Jim O'Rourke : Happy Days
ARTIST / Jim O'Rourke
TITLE / Happy Days
LABEL / revenant /
DATE / 1997
TITLE / Happy Days
LABEL / revenant /
DATE / 1997
2082。日本でソロO'Rourke先生が活気付いたのは、まさに97年からではないでしょうか。"Bad Timing"なんかのほんわかキャッチーさが、実は裏側に広大なインプロ畑でせっせと果実を収穫している寡黙な人物であるなんてほとんどの人が気にも留めなかった。
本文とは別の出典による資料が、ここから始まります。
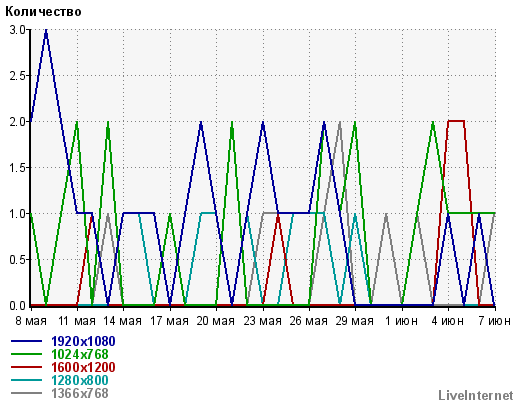Screen dimensions: 520x405
Task: Click the green 1024x768 legend line
Action: pos(26,354)
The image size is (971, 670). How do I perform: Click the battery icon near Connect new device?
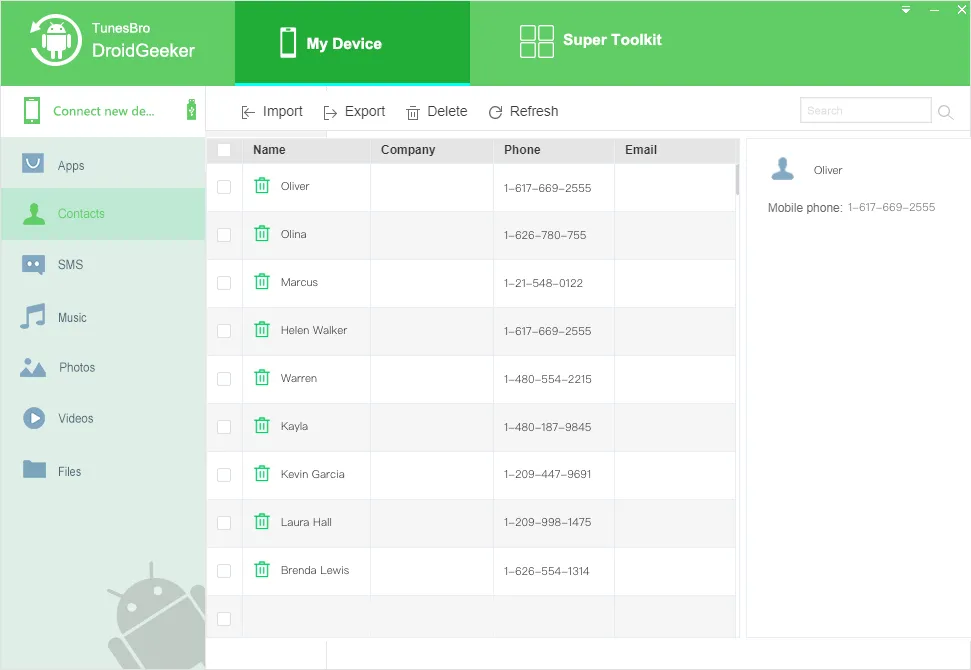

由緒正しき家柄、というわけではないけど、まさにアメリカーナとかなんとかいう「」つきの正当性を携えていた。その入り口のお洒落さと、間取りの広さったら多くの若者たちを優しくその中へと勧誘していた。その頃に出されたこのタイトルもジャケもさわりのよい本作。全1曲47分。偉大なる爪弾きギタリストJohn Faheyが当時のO'Rourkeの大きなよりどころで、本作もFaheyのレーベルrevenantからのリリースとなった。その憧れを本作でもしっかりと実践し、師弟とまではいわないまでも、しっかりとFaheyのギタープレイを意識している。僕たちの知っているアメリカーナO'Rourkeというのは、Faheyとの上位ないし下位互換である。それに気付いたLサイドは嬉々としてFaheyの盤をWAVEで予約するという。あれ、違ったっけ。本作は、そこ穏やかさのバックで、電子が鳴らされている。アコースティックな牧歌性に、ハエが舞うような。その絶妙というか、不快なくねつきは、序盤を過ぎると、ハエがずっと飛ぶ肥溜めへと移行していく。そして中盤からは、もうただの電子のような波で。そして後半また入り口のほうに戻ってくると。実際はハーディカーディという弦楽器の一種が使われているのであるが。たいしてよい盤とも思わないけど、前段で述べたような理由から、結構いろんな人が手を出しやすいという。もちろんTony Conradが好きだ、とかそういうことなら、話はまったく変わってくる。さらにO'Roukreの90年代後半の契機を探るには、本作はまさに中間的な知恵を持っている。そこに興味があるならば、手を出すのも悪くないかもしれない。